*Request:* Copy the records below verbatim, starting at the beginning and ending with the line that contains "Viewport: 1456px width, 819px height. click(1383, 116)".

*Provided data:*
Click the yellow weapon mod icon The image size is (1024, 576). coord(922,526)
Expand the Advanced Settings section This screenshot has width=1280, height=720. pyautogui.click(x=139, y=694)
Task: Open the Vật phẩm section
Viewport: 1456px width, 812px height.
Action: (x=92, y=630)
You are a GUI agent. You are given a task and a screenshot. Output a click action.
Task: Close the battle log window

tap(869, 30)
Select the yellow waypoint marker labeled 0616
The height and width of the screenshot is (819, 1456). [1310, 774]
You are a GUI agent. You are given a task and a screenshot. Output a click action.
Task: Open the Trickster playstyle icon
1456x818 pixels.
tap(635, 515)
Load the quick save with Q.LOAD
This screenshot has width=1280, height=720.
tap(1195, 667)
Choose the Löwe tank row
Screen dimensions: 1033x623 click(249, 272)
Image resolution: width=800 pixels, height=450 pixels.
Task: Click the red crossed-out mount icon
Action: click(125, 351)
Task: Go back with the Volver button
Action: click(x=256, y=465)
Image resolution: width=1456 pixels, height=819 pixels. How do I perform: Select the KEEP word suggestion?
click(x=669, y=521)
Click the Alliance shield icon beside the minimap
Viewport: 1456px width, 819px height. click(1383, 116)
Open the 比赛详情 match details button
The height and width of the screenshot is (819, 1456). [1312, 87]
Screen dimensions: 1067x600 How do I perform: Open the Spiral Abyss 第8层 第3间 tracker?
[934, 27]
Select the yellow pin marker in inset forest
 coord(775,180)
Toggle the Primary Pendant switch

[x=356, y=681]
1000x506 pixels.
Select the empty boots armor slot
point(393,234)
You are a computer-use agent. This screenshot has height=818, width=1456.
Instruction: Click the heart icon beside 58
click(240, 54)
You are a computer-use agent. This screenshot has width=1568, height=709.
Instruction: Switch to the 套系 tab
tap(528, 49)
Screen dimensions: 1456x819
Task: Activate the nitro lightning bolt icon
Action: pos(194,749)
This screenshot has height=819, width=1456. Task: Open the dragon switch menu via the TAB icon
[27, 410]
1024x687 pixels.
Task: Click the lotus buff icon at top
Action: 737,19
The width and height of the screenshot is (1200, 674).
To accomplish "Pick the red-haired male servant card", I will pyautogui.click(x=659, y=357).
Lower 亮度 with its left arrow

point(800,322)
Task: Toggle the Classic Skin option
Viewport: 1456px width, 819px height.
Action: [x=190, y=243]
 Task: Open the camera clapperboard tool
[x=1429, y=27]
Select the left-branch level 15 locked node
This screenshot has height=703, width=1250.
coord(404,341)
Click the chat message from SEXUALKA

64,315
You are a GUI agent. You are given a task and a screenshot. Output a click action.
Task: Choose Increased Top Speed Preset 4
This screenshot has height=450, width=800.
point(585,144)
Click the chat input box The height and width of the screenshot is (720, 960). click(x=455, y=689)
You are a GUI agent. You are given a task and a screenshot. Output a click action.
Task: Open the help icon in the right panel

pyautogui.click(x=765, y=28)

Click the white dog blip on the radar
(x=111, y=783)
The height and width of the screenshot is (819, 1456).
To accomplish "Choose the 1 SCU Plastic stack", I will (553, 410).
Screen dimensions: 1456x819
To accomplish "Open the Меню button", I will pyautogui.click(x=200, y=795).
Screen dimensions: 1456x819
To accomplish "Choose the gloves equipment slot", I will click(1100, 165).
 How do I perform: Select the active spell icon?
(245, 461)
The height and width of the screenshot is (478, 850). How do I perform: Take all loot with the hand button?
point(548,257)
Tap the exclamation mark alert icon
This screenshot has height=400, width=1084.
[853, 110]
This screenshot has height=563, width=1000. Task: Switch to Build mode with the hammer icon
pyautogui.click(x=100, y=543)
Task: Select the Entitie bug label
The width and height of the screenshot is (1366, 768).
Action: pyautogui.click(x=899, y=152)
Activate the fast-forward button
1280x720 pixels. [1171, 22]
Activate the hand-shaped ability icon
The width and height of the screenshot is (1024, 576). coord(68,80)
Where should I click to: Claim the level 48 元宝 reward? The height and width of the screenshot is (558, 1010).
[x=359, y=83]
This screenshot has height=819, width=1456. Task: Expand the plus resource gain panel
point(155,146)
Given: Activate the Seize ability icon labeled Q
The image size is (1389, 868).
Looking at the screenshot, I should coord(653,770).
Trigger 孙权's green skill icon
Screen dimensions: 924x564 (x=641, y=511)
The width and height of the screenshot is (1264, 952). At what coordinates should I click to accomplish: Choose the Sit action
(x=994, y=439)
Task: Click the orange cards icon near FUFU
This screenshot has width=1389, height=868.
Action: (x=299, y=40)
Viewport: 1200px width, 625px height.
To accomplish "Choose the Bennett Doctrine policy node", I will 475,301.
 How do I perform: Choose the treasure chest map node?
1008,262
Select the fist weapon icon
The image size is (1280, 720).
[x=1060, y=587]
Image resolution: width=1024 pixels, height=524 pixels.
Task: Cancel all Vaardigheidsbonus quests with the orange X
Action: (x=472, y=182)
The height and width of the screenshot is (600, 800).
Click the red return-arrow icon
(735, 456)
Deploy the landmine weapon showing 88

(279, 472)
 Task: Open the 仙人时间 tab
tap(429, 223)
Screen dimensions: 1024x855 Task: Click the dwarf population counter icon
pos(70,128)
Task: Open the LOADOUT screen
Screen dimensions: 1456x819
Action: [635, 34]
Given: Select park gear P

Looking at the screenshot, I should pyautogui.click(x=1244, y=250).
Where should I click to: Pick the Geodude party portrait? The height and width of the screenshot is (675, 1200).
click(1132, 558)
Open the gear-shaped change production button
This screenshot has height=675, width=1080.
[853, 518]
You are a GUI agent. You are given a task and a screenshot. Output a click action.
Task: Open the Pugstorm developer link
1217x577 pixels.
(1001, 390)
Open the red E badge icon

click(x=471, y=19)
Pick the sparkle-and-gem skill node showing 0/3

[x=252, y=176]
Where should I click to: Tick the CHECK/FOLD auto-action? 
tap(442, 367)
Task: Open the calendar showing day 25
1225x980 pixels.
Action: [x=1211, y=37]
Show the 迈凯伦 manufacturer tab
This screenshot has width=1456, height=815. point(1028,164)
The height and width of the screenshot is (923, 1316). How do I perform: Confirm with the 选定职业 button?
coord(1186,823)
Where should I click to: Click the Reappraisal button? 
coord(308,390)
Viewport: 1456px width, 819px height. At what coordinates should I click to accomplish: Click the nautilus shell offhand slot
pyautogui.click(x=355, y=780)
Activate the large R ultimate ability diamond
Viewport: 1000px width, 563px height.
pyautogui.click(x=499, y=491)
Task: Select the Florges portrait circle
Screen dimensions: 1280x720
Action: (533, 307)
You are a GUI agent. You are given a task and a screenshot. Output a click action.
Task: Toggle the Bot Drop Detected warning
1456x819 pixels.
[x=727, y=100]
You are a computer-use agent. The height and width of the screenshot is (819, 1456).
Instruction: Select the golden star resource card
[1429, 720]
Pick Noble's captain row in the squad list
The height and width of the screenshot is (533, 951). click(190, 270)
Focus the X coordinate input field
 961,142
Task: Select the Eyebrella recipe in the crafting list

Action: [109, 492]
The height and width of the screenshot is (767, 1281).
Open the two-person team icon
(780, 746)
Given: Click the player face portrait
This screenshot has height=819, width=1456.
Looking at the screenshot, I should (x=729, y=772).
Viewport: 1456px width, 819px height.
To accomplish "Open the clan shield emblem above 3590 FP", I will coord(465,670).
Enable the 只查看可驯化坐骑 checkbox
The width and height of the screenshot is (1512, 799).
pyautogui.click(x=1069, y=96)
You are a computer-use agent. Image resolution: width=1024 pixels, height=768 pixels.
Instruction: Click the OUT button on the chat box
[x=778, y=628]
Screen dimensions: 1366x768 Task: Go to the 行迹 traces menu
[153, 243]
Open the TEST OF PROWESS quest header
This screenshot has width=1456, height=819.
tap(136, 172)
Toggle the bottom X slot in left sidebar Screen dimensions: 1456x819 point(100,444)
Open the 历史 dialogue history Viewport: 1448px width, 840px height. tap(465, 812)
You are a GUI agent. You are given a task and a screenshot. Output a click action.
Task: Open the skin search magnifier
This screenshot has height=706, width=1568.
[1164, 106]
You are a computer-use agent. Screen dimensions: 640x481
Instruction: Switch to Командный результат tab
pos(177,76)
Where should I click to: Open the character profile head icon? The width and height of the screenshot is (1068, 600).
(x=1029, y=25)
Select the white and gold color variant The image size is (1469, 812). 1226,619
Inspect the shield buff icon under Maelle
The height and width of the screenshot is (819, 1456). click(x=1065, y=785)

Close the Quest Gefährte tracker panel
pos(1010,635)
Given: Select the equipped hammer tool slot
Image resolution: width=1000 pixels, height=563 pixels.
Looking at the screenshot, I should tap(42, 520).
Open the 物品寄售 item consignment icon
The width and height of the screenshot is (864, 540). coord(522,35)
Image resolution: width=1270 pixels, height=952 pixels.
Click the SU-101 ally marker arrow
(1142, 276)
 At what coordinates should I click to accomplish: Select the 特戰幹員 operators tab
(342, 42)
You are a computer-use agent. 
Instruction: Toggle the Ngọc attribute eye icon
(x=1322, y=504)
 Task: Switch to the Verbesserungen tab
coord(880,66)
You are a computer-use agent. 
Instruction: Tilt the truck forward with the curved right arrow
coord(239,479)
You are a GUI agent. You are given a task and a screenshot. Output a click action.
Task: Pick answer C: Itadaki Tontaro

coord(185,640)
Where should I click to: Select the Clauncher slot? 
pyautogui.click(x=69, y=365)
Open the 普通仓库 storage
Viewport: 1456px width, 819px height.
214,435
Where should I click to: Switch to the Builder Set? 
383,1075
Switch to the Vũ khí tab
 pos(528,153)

*Correct result:*
Click the yellow weapon mod icon The image size is (1024, 576). coord(922,526)
Expand the Advanced Settings section This screenshot has width=1280, height=720. pyautogui.click(x=139, y=694)
Task: Open the Vật phẩm section
Viewport: 1456px width, 812px height.
Action: (x=92, y=630)
You are a GUI agent. You are given a task and a screenshot. Output a click action.
Task: Close the battle log window

tap(869, 30)
Select the yellow waypoint marker labeled 0616
The height and width of the screenshot is (819, 1456). [1310, 774]
You are a GUI agent. You are given a task and a screenshot. Output a click action.
Task: Open the Trickster playstyle icon
1456x818 pixels.
tap(635, 515)
Load the quick save with Q.LOAD
This screenshot has width=1280, height=720.
tap(1195, 667)
Choose the Löwe tank row
Screen dimensions: 1033x623 click(249, 272)
Image resolution: width=800 pixels, height=450 pixels.
Task: Click the red crossed-out mount icon
Action: click(125, 351)
Task: Go back with the Volver button
Action: click(x=256, y=465)
Image resolution: width=1456 pixels, height=819 pixels. How do I perform: Select the KEEP word suggestion?
click(x=669, y=521)
Click the Alliance shield icon beside the minimap
Viewport: 1456px width, 819px height. click(1383, 116)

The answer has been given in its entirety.